Up to 31 July, employers can claim a grant from HMRC to cover wages for a furloughed employee, equal to the lower of 80 per cent of an employee’s regular salary or £2,500 per month or £576.92 per week, plus the associated Employer National Insurance contributions (13.8 percent) taking into account the Secondary threshold and minimum automatic enrolment employer pension contributions (3 per cent) taking into account the lower level of Qualifying Earnings on paying those wages. Grants for pension contributions can be claimed up to this cap provided the employer will pay the whole amount claimed to a pension scheme for the employee as an employer contribution.
The employer can choose to provide top-up salary in addition to the grant - above 80 per cent. Employer National Insurance Contributions and pension contributions on any additional top-up salary (or where over the auto enrolment amount) will not be funded through this scheme.

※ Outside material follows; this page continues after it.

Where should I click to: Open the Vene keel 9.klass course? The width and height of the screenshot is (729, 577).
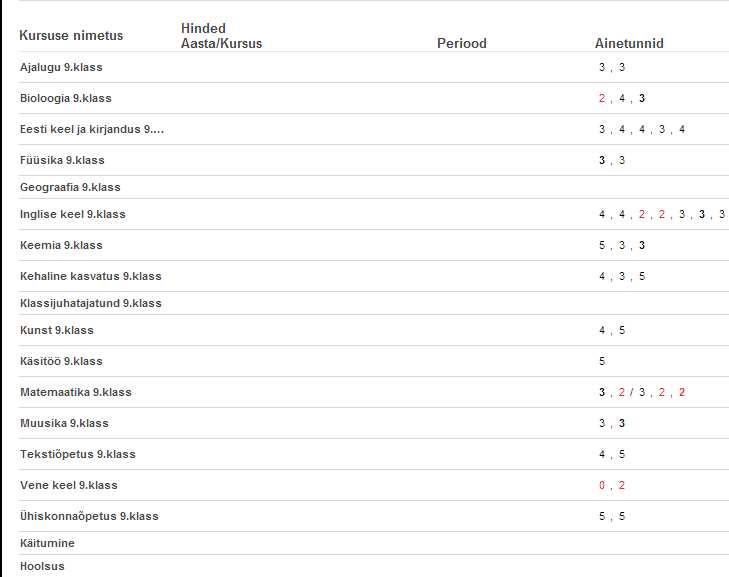(x=68, y=485)
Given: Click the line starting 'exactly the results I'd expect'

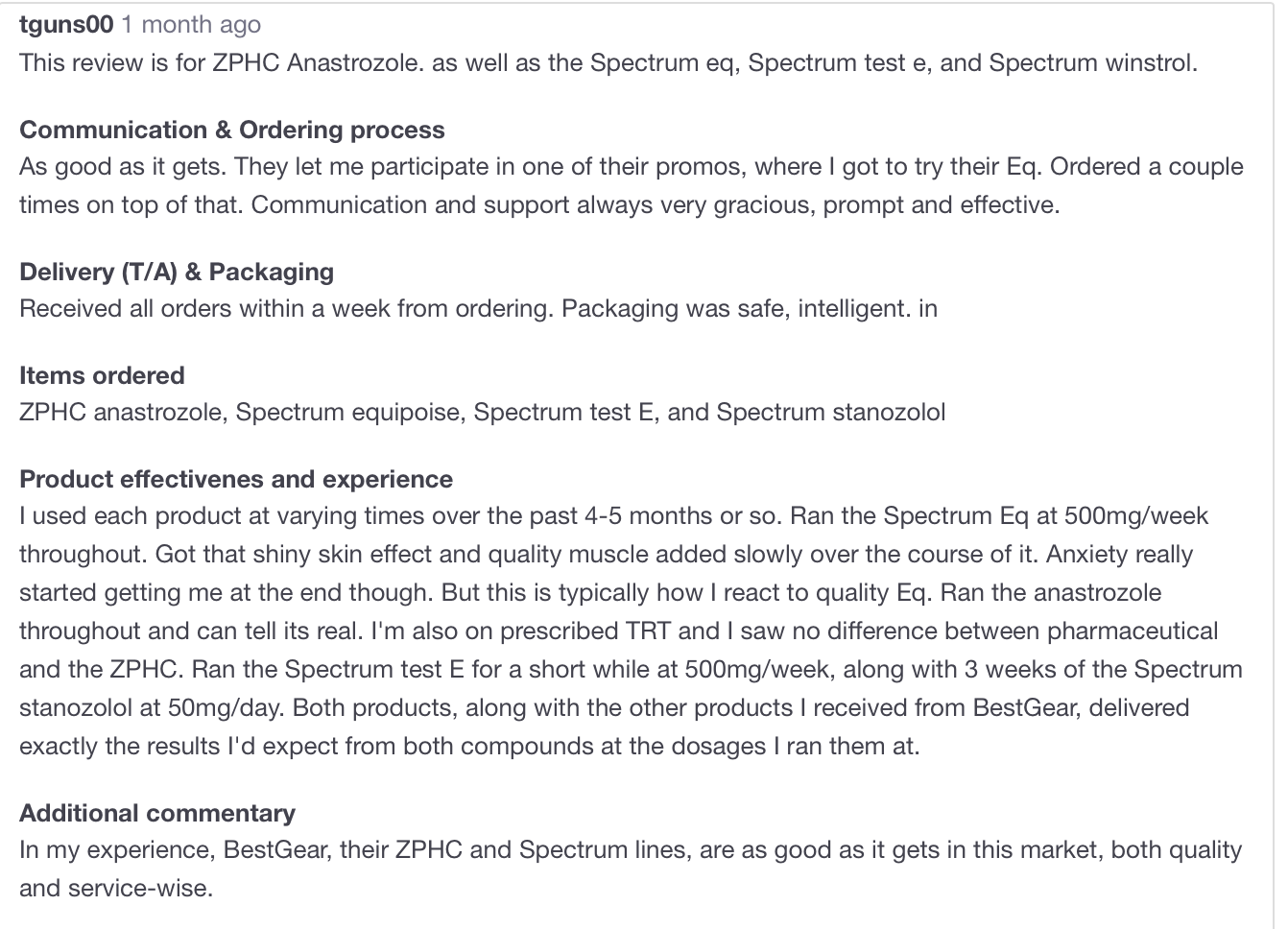Looking at the screenshot, I should pos(469,747).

Nor will any voluntary automatic enrolment contributions above the minimum mandatory employer contribution of 3 per cent of income above the lower limit of qualifying earnings (which is £512 per month until 5th April and will be £520 per month from 6th April 2020 onwards).
Employees will still pay the taxes they normally pay out of their wages. Employers must deduct income tax and National Insurance contributions on the full amount, including any scheme grant that they pay the employee. Employers must pay the income tax and National Insurance contributions to HMRC and report the payments via a Full Payment Submission to HMRC on or before the pay date.
If your employee is on maternity leave, adoption leave, paternity leave or shared parental leave
The normal rules for maternity and other forms of parental leave and pay apply during this leave. Employers may need to calculate their employee's average weekly earnings differently, if the employee was furloughed and then started leave on or after 25 April 2020.
An employer can claim through the scheme for enhanced (earnings related) contractual pay for employees who qualify for either:
- maternity pay;
- adoption pay;
- paternity pay; or
- shared parental pay
Benefits in kind and Salary Sacrifice Schemes
The reference salary should not include the cost of non-monetary benefits provided to employees, including taxable benefits in kind.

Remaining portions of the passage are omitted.